[Stored data]

§

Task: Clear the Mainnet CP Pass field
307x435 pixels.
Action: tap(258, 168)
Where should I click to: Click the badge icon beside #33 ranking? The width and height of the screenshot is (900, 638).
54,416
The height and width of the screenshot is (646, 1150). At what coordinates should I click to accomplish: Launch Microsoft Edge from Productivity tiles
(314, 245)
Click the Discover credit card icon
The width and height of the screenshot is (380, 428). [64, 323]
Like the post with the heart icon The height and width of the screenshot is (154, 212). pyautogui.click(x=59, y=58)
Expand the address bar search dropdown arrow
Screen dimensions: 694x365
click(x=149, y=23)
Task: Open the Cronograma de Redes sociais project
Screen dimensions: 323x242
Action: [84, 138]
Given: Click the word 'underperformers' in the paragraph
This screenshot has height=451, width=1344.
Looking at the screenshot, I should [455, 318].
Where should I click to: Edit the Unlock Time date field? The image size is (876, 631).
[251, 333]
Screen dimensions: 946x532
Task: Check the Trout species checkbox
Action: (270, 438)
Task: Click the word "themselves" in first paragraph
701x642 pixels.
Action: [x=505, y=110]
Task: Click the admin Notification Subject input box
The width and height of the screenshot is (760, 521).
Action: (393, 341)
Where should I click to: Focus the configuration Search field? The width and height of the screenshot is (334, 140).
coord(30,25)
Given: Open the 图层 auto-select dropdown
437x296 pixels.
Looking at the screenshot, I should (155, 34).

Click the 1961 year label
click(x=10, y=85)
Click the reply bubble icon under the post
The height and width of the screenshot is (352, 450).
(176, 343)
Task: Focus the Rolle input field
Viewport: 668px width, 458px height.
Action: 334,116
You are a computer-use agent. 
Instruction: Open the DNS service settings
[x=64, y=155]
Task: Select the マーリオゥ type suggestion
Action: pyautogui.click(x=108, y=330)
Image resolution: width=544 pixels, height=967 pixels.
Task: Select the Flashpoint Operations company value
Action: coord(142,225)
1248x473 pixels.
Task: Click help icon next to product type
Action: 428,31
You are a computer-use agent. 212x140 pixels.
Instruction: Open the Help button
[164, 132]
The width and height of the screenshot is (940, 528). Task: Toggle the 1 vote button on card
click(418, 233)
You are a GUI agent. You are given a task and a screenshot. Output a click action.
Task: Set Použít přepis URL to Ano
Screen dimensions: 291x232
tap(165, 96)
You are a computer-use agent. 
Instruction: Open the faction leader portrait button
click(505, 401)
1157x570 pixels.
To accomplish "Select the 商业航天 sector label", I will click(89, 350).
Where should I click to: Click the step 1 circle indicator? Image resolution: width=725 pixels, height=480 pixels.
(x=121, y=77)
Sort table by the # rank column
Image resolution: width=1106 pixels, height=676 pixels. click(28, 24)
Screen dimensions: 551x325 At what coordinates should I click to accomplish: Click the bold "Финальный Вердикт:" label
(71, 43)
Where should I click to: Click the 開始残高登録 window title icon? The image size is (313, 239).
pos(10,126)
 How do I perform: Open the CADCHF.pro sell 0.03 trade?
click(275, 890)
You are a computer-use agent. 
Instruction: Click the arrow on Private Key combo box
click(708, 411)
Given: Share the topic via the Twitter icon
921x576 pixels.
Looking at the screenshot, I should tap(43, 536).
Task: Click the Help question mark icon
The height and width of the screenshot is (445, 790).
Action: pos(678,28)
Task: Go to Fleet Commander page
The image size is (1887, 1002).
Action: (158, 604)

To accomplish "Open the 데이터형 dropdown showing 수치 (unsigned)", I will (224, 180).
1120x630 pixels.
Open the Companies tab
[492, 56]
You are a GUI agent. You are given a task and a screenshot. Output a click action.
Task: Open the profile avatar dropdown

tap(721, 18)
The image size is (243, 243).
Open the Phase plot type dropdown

§

- WHAT TO PRODUCE: Above are the records; copy exactly the lines from the line with "Where should I click to: Click the step" through the line with "Given: Share the topic via the Twitter icon", both included.

- EXERCISE OUTPUT:
Where should I click to: Click the step 1 circle indicator? Image resolution: width=725 pixels, height=480 pixels.
(x=121, y=77)
Sort table by the # rank column
Image resolution: width=1106 pixels, height=676 pixels. click(28, 24)
Screen dimensions: 551x325 At what coordinates should I click to accomplish: Click the bold "Финальный Вердикт:" label
(71, 43)
Where should I click to: Click the 開始残高登録 window title icon? The image size is (313, 239).
pos(10,126)
 How do I perform: Open the CADCHF.pro sell 0.03 trade?
click(275, 890)
You are a computer-use agent. 
Instruction: Click the arrow on Private Key combo box
click(708, 411)
Given: Share the topic via the Twitter icon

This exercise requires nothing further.